Binder-Free Thick-Film Anodes of Si Coated with Rutile-Type TiO2

   As an anode material for high-performance Li-ion battery, we have synthesized composites of rutile-type TiO₂ and Si by a facile sol-gel method because we focus that a fast Li-ion diffusion in TiO₂ can improve a slow kinetics of Li-ion transfer in Si anode. We have investigated anode performance of binder-free thick-film electrodes prepared by a gas-deposition method using the TiO₂/Si composites obtained. This method has a unique advantage: essential electrochemical reactions of only active materials can be evaluated because the thick-film electrodes do not include any binder and conductive additive.

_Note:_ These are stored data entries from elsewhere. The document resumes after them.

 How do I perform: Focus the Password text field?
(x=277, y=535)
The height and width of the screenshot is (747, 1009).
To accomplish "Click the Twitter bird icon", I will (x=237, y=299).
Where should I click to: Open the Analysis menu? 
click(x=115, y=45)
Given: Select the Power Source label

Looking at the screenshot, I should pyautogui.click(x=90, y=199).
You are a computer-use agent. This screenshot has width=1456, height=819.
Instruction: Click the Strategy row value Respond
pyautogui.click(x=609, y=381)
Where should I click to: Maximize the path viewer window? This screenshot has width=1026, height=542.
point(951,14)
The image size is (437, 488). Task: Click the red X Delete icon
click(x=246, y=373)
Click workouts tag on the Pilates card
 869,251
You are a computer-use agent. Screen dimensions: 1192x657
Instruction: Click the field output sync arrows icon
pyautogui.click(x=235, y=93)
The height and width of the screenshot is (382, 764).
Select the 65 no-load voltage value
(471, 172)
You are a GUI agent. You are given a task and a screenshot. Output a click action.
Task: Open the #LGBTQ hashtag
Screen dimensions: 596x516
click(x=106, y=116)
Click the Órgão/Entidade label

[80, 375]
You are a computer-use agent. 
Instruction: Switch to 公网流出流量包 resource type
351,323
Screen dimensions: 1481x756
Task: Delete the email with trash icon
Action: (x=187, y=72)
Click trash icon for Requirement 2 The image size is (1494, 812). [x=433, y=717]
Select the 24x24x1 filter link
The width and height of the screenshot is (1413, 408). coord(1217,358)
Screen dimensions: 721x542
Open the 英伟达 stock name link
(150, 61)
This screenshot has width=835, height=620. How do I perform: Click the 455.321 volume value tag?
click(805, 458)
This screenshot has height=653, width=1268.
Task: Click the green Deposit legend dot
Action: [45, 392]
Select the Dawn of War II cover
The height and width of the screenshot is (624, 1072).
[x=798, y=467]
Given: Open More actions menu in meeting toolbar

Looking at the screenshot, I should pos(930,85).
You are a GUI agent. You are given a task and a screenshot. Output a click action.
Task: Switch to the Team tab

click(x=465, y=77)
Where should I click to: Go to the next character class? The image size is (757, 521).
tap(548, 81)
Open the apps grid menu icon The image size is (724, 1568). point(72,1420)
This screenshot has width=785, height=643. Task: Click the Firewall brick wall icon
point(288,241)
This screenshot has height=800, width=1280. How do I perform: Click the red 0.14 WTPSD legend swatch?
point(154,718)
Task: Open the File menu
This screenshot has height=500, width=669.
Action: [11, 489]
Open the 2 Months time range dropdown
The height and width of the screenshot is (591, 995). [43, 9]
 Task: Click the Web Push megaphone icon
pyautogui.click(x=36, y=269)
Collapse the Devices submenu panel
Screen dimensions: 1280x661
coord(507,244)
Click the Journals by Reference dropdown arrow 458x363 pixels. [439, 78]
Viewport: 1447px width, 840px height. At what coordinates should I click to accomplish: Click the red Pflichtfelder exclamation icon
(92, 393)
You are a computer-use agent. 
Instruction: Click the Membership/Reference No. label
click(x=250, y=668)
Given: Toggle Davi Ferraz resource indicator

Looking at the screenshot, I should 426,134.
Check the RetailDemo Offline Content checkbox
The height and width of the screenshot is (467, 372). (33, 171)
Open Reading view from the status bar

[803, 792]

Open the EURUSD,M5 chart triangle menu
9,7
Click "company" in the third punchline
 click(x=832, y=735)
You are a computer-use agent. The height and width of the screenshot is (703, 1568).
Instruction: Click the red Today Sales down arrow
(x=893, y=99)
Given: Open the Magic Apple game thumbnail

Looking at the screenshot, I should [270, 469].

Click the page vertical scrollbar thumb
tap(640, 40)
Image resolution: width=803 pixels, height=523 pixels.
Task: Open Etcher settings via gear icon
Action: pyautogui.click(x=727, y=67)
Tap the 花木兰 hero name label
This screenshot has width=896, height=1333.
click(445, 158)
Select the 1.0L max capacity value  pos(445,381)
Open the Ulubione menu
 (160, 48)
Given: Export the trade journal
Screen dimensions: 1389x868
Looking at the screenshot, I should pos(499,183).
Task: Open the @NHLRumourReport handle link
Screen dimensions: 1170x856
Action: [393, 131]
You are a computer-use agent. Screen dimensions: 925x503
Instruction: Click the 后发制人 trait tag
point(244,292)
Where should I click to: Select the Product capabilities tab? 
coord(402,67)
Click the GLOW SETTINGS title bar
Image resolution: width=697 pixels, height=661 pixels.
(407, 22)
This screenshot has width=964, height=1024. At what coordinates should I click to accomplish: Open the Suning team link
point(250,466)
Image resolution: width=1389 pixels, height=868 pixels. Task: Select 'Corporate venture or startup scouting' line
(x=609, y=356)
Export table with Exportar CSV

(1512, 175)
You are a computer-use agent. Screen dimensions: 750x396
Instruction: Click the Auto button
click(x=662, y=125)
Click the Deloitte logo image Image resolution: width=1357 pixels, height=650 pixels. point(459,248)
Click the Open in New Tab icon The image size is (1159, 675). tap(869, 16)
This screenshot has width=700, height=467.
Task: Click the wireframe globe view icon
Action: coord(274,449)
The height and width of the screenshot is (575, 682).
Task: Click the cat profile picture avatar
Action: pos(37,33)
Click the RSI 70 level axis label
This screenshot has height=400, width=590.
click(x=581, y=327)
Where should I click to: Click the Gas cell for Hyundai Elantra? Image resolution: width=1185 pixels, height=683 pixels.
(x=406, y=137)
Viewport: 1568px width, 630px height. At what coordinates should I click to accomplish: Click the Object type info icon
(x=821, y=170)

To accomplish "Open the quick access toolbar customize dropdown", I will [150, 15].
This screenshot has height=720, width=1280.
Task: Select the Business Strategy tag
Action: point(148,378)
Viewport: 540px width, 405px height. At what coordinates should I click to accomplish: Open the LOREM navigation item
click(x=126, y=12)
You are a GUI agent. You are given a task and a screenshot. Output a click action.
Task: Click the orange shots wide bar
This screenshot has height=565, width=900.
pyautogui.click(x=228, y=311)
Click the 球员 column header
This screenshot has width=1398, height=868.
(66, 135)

   Electrode performance as Li-ion battery anode was evaluated in beaker-type there-electrode cells using the TiO₂/Si electrodes as working electrodes and Li sheets as counter and reference electrodes. The electrolyte was LiClO₄dissolved in propylene carbonate at a concentration of 1 M. Galvanostatic charge–discharge tests were carried out using an electrochemical measurement system at 303K.

   X-ray diffraction analysis and field-emission scanning electron microscopic observations revealed that the Si surface of the composites was uniformly covered by rutile TiO₂ nanoparticles with 10–50 nm in size. Charge–discharge curves were measured for the TiO₂/Si composite electrodes with weight ratios of 43/57 wt.% and 66/34 wt.%. For every electrode, we clearly observed potential plateaus in the charge (lithiation) and discharge (delithiation) processes at 0.05 V and 0.45 V vs. Li/Li⁺ at the first cycles. These potential plateaus are attributed to the alloying/dealloying reactions of Li–Si. After the second cycles, the charge plateaus inclined and rose to 0.1–0.2 V vs. Li/Li⁺, which has been explained as resulting from amorphization of Si at the first cycle and its single-phase reaction with Li⁺in the subsequent cycles. The electrodes behaved very alike until the 100th cycle.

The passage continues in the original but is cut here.